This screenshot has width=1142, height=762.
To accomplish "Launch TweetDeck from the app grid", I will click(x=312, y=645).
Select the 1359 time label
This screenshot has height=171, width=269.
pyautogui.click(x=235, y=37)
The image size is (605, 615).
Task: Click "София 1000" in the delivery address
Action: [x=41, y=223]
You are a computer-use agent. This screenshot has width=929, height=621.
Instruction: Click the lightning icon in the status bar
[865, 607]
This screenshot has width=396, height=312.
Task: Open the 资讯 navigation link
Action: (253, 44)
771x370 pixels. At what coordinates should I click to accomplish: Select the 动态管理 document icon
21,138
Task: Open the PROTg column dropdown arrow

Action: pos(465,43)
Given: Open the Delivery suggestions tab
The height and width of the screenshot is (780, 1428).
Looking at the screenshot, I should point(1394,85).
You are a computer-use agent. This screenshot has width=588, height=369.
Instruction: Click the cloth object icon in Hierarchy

---------------

WORK INSTRUCTIONS
Set down the preceding data verbatim. Every line belongs in the copy.

RESPONSE FOR THIS EXERCISE
This screenshot has width=1142, height=762.
To accomplish "Launch TweetDeck from the app grid", I will click(x=312, y=645).
Select the 1359 time label
This screenshot has height=171, width=269.
pyautogui.click(x=235, y=37)
The image size is (605, 615).
Task: Click "София 1000" in the delivery address
Action: [x=41, y=223]
You are a computer-use agent. This screenshot has width=929, height=621.
Instruction: Click the lightning icon in the status bar
[865, 607]
This screenshot has width=396, height=312.
Task: Open the 资讯 navigation link
Action: (253, 44)
771x370 pixels. At what coordinates should I click to accomplish: Select the 动态管理 document icon
21,138
Task: Open the PROTg column dropdown arrow

Action: pos(465,43)
Given: Open the Delivery suggestions tab
The height and width of the screenshot is (780, 1428).
Looking at the screenshot, I should point(1394,85).
You are a computer-use agent. This screenshot has width=588, height=369.
Instruction: Click the cloth object icon in Hierarchy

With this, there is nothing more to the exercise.